Jordan's Race to Recovery
Organized by: Jordan Wright
I was just 17 years old looking for a way out. My parents was addicted to drugs and alcohol and didn't care about me. I had no support, guidance, or that parental love growing up. I was lost, confused & hurt. I turned to drugs to drown out my feelings and emotions. I used any drugs I could get my hands on. Meth, pills, xanax, etc. I got to where I hated life and used IV drugs. At age 18, I caught 3 criminal charges. I was incarcerated almost the whole year I was 18. They sent me to prison for the first time at age 18. And I got out at 19 years old and then turned back to using IV drugs. I was raped and abused by men. I turned to a sex addiction as well. It was so sad to myself go down this path. I couldn't stop myself. I didn't know how.

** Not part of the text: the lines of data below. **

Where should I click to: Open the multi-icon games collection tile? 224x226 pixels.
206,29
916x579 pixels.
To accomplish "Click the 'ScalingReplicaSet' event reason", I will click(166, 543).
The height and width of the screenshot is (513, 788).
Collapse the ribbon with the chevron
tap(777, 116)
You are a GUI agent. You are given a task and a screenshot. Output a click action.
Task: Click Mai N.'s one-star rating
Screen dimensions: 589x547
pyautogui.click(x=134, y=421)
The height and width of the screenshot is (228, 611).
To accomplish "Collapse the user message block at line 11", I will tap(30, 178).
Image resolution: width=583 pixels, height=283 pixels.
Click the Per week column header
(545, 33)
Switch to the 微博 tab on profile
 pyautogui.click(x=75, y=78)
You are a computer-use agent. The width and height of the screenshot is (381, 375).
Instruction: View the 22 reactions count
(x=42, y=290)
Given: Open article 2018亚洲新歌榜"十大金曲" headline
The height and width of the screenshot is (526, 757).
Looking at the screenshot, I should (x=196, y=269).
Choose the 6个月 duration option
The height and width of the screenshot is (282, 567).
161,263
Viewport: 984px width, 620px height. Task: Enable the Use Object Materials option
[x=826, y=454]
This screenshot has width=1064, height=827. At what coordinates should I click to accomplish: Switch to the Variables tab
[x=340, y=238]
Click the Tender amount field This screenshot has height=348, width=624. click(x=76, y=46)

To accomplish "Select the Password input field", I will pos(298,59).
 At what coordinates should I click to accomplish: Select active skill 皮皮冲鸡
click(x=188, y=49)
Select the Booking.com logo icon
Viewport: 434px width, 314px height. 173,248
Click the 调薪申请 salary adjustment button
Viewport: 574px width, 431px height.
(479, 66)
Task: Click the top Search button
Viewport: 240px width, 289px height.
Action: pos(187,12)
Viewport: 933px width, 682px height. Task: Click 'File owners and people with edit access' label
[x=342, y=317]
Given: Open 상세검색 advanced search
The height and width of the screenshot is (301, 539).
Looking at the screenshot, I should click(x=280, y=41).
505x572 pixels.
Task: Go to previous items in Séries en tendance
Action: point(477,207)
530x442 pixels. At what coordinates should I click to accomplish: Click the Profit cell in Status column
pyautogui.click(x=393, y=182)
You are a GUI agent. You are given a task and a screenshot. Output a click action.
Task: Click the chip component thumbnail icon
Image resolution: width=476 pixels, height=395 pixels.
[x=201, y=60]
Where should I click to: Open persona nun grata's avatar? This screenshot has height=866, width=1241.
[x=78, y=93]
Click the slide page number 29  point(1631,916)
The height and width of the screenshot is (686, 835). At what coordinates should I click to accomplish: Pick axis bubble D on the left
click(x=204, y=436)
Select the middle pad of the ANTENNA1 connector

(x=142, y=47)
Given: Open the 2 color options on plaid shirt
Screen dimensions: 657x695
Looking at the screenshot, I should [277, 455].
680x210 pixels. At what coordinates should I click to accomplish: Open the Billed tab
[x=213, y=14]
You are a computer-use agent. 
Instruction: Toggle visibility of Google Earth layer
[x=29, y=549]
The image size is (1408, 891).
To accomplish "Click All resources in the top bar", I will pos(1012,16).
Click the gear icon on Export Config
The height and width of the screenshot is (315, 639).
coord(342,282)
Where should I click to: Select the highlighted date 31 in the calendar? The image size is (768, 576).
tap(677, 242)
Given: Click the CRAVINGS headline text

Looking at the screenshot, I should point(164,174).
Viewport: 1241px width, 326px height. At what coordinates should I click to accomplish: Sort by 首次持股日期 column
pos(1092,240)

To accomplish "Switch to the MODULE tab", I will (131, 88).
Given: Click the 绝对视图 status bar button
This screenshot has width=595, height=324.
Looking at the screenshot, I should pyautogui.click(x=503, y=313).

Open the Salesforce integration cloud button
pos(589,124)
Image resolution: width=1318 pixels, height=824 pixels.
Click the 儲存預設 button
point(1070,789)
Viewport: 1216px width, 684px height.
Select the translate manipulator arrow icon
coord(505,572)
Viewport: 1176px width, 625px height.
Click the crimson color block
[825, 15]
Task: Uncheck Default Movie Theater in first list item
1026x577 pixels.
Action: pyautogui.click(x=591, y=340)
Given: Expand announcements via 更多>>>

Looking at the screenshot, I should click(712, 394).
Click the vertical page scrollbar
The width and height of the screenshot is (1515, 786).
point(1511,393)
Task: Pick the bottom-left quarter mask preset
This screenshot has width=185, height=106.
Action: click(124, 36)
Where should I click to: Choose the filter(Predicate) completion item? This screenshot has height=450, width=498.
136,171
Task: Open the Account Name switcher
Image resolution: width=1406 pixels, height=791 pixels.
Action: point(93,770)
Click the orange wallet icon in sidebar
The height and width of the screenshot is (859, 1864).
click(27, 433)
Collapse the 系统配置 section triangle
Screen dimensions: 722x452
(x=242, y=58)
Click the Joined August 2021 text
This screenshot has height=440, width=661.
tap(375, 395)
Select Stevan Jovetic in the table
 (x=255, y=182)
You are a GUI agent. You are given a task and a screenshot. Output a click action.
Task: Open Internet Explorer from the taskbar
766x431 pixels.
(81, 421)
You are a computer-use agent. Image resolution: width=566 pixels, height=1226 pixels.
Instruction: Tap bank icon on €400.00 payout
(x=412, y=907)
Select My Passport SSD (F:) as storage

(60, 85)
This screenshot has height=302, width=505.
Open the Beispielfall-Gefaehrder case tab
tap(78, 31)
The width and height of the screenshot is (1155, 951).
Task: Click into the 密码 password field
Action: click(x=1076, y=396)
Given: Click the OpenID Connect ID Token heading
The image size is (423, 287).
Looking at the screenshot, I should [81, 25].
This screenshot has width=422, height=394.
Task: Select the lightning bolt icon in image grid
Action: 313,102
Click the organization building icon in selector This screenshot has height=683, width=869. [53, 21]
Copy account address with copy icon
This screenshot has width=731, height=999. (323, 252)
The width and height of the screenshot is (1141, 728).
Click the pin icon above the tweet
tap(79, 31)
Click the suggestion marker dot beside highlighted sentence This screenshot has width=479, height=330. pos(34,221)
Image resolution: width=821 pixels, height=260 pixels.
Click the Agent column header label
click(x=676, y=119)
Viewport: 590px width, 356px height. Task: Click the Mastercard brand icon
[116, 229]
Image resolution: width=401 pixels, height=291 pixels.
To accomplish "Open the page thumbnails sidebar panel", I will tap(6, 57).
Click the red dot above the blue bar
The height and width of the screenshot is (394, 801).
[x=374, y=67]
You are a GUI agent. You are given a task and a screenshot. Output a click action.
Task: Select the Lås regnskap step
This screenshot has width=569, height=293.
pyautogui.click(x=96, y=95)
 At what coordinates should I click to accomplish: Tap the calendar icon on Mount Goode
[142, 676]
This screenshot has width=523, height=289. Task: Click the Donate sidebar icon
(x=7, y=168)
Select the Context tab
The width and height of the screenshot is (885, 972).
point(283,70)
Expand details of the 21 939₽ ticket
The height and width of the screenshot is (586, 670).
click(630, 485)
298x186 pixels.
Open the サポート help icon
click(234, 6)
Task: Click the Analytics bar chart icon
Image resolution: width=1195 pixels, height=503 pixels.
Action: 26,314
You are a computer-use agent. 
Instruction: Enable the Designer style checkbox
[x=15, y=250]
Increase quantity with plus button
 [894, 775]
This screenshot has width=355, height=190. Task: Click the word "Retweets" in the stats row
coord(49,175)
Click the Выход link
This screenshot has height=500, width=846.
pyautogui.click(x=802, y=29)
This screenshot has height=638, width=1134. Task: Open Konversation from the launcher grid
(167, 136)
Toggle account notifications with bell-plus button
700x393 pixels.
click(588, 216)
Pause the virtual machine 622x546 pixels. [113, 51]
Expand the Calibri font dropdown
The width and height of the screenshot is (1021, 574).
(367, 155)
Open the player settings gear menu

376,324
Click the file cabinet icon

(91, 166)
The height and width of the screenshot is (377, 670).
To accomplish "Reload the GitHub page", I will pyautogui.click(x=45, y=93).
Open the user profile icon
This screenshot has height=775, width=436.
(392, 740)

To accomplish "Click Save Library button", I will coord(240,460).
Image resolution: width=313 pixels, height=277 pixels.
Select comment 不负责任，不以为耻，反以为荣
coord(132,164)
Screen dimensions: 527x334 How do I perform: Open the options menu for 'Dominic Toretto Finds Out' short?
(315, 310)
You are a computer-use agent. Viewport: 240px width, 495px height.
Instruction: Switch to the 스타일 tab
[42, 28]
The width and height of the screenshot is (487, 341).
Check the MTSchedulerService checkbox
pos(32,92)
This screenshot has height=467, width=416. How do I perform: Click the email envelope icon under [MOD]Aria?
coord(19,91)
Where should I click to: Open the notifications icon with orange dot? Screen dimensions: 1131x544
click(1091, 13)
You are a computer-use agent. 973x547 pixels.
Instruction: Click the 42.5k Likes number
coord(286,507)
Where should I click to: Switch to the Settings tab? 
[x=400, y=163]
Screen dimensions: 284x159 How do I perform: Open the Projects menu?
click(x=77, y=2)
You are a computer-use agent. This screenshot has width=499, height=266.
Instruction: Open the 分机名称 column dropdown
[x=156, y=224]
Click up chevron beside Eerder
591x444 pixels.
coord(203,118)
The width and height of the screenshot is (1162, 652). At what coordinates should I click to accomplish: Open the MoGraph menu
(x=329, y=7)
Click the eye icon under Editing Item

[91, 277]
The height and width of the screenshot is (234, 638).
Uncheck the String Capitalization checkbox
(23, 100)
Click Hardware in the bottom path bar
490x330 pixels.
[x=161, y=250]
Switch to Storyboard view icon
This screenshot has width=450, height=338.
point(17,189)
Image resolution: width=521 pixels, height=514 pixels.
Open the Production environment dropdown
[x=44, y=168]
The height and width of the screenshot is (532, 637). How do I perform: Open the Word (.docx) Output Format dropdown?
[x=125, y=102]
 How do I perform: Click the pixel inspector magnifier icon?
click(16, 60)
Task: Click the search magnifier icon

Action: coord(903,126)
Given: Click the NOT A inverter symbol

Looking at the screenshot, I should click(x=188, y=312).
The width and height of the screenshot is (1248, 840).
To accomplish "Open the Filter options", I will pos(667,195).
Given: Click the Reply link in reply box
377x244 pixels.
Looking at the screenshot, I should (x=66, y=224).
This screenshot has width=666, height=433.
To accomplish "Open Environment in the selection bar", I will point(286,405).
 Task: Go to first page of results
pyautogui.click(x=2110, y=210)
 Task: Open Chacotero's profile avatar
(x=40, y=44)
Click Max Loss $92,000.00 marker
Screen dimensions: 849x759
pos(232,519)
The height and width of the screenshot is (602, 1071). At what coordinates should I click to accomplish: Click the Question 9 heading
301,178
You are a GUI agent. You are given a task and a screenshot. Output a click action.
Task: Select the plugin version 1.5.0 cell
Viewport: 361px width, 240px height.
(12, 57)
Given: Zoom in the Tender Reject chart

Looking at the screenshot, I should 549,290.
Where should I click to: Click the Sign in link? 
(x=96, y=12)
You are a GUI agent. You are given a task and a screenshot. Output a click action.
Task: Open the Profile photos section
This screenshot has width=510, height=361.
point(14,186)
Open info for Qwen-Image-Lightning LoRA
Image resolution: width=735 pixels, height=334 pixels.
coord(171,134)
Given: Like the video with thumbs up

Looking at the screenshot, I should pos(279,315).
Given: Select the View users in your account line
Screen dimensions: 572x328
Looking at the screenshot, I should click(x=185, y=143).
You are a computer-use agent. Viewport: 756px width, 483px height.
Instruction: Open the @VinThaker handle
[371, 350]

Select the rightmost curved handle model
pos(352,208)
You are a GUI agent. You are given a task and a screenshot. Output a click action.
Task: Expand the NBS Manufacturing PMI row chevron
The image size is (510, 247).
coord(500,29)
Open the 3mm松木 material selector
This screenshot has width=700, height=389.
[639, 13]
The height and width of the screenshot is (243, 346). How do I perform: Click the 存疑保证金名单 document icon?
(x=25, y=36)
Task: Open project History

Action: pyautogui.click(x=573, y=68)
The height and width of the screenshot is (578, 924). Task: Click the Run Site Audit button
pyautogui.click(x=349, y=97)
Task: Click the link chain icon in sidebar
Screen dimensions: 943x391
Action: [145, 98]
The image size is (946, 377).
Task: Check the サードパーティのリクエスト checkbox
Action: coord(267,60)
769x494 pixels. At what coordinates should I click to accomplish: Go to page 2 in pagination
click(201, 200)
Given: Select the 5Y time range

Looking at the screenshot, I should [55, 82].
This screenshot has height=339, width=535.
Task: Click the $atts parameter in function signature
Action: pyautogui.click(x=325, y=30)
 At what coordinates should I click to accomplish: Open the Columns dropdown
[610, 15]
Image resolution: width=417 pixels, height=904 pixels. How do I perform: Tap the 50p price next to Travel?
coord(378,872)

Finally the drug court program in my area accepted me into their program. I was really bad off and was looking for help even though I couldn't admit i had a problem. I was still getting high and I still used IV drugs in the program and they caught me. I then went back to prison for the second time. I recently got out about two weeks ago. I'm so lost and confused. I need help. I want to live sober and succeed at the drug court program. I want a better life, sober and living right. Im currently 19 and I don't have a home, i have to live in a halfway house. My family are all addicts, so I don't have the right support. Im looking for a job, but havent had any luck. I am struggling with this disease of addiction and need help as much as possible. Im just a young woman who still has my whole life ahead of me. I want to live a normal life. If anyone out there is fighting the disease of addiction, please help me.